Task prompt: Set down every record below exactly as it stands.

==============================

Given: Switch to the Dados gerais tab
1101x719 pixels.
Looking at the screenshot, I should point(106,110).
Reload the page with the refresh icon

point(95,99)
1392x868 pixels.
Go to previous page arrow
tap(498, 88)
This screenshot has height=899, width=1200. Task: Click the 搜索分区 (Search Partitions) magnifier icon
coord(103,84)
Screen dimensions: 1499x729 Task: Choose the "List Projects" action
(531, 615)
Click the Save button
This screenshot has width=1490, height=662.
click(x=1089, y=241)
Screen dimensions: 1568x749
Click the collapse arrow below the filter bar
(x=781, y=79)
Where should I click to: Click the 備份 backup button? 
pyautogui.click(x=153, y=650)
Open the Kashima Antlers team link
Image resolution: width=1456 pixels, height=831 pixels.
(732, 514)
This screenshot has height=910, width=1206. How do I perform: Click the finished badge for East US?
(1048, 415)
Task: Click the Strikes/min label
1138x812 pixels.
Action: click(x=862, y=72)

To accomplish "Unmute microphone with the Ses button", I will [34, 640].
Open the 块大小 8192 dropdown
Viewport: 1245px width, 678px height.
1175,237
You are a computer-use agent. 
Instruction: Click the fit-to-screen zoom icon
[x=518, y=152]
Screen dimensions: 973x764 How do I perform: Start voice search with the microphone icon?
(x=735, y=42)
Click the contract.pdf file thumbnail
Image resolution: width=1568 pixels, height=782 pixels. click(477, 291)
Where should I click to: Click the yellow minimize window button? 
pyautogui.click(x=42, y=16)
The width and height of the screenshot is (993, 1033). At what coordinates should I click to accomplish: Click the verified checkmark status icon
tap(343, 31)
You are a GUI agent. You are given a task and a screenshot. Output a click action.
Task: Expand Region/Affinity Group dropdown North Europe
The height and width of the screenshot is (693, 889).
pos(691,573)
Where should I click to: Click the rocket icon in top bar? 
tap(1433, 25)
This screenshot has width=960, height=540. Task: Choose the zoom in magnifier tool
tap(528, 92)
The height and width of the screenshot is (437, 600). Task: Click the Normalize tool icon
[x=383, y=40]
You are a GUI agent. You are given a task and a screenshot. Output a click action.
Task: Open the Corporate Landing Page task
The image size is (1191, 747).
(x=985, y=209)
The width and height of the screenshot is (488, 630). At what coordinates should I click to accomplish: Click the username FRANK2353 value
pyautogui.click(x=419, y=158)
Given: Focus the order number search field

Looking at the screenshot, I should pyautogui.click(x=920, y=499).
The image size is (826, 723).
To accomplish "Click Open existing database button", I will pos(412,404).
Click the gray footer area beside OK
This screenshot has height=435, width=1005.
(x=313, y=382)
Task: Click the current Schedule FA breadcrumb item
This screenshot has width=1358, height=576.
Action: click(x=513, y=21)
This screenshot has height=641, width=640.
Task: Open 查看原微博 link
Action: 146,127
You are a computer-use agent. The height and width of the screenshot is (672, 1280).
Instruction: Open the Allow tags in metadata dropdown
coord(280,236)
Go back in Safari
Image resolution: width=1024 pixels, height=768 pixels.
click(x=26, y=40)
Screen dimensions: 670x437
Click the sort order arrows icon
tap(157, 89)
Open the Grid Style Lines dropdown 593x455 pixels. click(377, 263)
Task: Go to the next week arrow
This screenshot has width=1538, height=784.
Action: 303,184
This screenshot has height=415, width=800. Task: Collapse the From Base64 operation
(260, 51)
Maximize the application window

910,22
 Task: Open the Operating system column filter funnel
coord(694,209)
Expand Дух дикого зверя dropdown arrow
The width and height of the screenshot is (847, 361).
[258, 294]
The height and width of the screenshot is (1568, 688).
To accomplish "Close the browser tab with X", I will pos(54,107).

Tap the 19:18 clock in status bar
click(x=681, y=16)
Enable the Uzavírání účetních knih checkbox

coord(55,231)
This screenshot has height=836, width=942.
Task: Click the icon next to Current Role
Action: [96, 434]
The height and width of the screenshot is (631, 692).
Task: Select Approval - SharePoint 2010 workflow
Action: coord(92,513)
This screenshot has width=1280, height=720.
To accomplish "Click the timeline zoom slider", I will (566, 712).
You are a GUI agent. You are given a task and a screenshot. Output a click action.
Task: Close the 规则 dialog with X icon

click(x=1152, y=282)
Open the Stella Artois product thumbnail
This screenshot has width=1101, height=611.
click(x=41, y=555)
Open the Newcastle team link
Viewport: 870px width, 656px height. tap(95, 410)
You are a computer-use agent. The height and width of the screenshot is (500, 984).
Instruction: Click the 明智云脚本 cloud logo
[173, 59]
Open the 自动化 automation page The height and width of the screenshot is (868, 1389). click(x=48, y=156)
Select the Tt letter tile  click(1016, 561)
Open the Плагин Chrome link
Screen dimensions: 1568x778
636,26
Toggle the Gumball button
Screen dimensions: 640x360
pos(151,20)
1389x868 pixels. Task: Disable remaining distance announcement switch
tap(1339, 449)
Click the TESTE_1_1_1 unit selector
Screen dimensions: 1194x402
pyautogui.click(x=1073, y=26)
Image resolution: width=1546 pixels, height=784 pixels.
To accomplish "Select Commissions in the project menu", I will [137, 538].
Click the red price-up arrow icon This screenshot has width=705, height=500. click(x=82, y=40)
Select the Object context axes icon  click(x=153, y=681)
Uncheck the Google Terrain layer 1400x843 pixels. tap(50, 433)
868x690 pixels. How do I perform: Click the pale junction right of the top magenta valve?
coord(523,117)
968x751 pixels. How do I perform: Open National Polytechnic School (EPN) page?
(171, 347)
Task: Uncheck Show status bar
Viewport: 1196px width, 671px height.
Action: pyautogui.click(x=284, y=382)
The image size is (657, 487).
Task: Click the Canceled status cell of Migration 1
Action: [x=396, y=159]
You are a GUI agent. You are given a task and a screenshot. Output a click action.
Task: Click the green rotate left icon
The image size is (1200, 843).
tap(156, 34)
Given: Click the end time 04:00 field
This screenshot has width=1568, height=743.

==============================

Result:
Given: Switch to the Dados gerais tab
1101x719 pixels.
Looking at the screenshot, I should point(106,110).
Reload the page with the refresh icon

point(95,99)
1392x868 pixels.
Go to previous page arrow
tap(498, 88)
This screenshot has height=899, width=1200. Task: Click the 搜索分区 (Search Partitions) magnifier icon
coord(103,84)
Screen dimensions: 1499x729 Task: Choose the "List Projects" action
(531, 615)
Click the Save button
This screenshot has width=1490, height=662.
click(x=1089, y=241)
Screen dimensions: 1568x749
Click the collapse arrow below the filter bar
(x=781, y=79)
Where should I click to: Click the 備份 backup button? 
pyautogui.click(x=153, y=650)
Open the Kashima Antlers team link
Image resolution: width=1456 pixels, height=831 pixels.
(732, 514)
This screenshot has height=910, width=1206. How do I perform: Click the finished badge for East US?
(1048, 415)
Task: Click the Strikes/min label
1138x812 pixels.
Action: click(x=862, y=72)

To accomplish "Unmute microphone with the Ses button", I will [34, 640].
Open the 块大小 8192 dropdown
Viewport: 1245px width, 678px height.
1175,237
You are a computer-use agent. 
Instruction: Click the fit-to-screen zoom icon
[x=518, y=152]
Screen dimensions: 973x764 How do I perform: Start voice search with the microphone icon?
(x=735, y=42)
Click the contract.pdf file thumbnail
Image resolution: width=1568 pixels, height=782 pixels. click(477, 291)
Where should I click to: Click the yellow minimize window button? 
pyautogui.click(x=42, y=16)
The width and height of the screenshot is (993, 1033). At what coordinates should I click to accomplish: Click the verified checkmark status icon
tap(343, 31)
You are a GUI agent. You are given a task and a screenshot. Output a click action.
Task: Expand Region/Affinity Group dropdown North Europe
The height and width of the screenshot is (693, 889).
pos(691,573)
Where should I click to: Click the rocket icon in top bar? 
tap(1433, 25)
This screenshot has width=960, height=540. Task: Choose the zoom in magnifier tool
tap(528, 92)
The height and width of the screenshot is (437, 600). Task: Click the Normalize tool icon
[x=383, y=40]
You are a GUI agent. You are given a task and a screenshot. Output a click action.
Task: Open the Corporate Landing Page task
The image size is (1191, 747).
(x=985, y=209)
The width and height of the screenshot is (488, 630). At what coordinates should I click to accomplish: Click the username FRANK2353 value
pyautogui.click(x=419, y=158)
Given: Focus the order number search field

Looking at the screenshot, I should pyautogui.click(x=920, y=499).
The image size is (826, 723).
To accomplish "Click Open existing database button", I will pos(412,404).
Click the gray footer area beside OK
This screenshot has height=435, width=1005.
(x=313, y=382)
Task: Click the current Schedule FA breadcrumb item
This screenshot has width=1358, height=576.
Action: click(x=513, y=21)
This screenshot has height=641, width=640.
Task: Open 查看原微博 link
Action: 146,127
You are a computer-use agent. The height and width of the screenshot is (672, 1280).
Instruction: Open the Allow tags in metadata dropdown
coord(280,236)
Go back in Safari
Image resolution: width=1024 pixels, height=768 pixels.
click(x=26, y=40)
Screen dimensions: 670x437
Click the sort order arrows icon
tap(157, 89)
Open the Grid Style Lines dropdown 593x455 pixels. click(377, 263)
Task: Go to the next week arrow
This screenshot has width=1538, height=784.
Action: 303,184
This screenshot has height=415, width=800. Task: Collapse the From Base64 operation
(260, 51)
Maximize the application window

910,22
 Task: Open the Operating system column filter funnel
coord(694,209)
Expand Дух дикого зверя dropdown arrow
The width and height of the screenshot is (847, 361).
[258, 294]
The height and width of the screenshot is (1568, 688).
To accomplish "Close the browser tab with X", I will pos(54,107).

Tap the 19:18 clock in status bar
click(x=681, y=16)
Enable the Uzavírání účetních knih checkbox

coord(55,231)
This screenshot has height=836, width=942.
Task: Click the icon next to Current Role
Action: [96, 434]
The height and width of the screenshot is (631, 692).
Task: Select Approval - SharePoint 2010 workflow
Action: coord(92,513)
This screenshot has width=1280, height=720.
To accomplish "Click the timeline zoom slider", I will (566, 712).
You are a GUI agent. You are given a task and a screenshot. Output a click action.
Task: Close the 规则 dialog with X icon

click(x=1152, y=282)
Open the Stella Artois product thumbnail
This screenshot has width=1101, height=611.
click(x=41, y=555)
Open the Newcastle team link
Viewport: 870px width, 656px height. tap(95, 410)
You are a computer-use agent. The height and width of the screenshot is (500, 984).
Instruction: Click the 明智云脚本 cloud logo
[173, 59]
Open the 自动化 automation page The height and width of the screenshot is (868, 1389). click(x=48, y=156)
Select the Tt letter tile  click(1016, 561)
Open the Плагин Chrome link
Screen dimensions: 1568x778
636,26
Toggle the Gumball button
Screen dimensions: 640x360
pos(151,20)
1389x868 pixels. Task: Disable remaining distance announcement switch
tap(1339, 449)
Click the TESTE_1_1_1 unit selector
Screen dimensions: 1194x402
pyautogui.click(x=1073, y=26)
Image resolution: width=1546 pixels, height=784 pixels.
To accomplish "Select Commissions in the project menu", I will [137, 538].
Click the red price-up arrow icon This screenshot has width=705, height=500. click(x=82, y=40)
Select the Object context axes icon  click(x=153, y=681)
Uncheck the Google Terrain layer 1400x843 pixels. tap(50, 433)
868x690 pixels. How do I perform: Click the pale junction right of the top magenta valve?
coord(523,117)
968x751 pixels. How do I perform: Open National Polytechnic School (EPN) page?
(171, 347)
Task: Uncheck Show status bar
Viewport: 1196px width, 671px height.
Action: pyautogui.click(x=284, y=382)
The image size is (657, 487).
Task: Click the Canceled status cell of Migration 1
Action: [x=396, y=159]
You are a GUI agent. You are given a task and a screenshot. Output a click action.
Task: Click the green rotate left icon
The image size is (1200, 843).
tap(156, 34)
Given: Click the end time 04:00 field
This screenshot has width=1568, height=743.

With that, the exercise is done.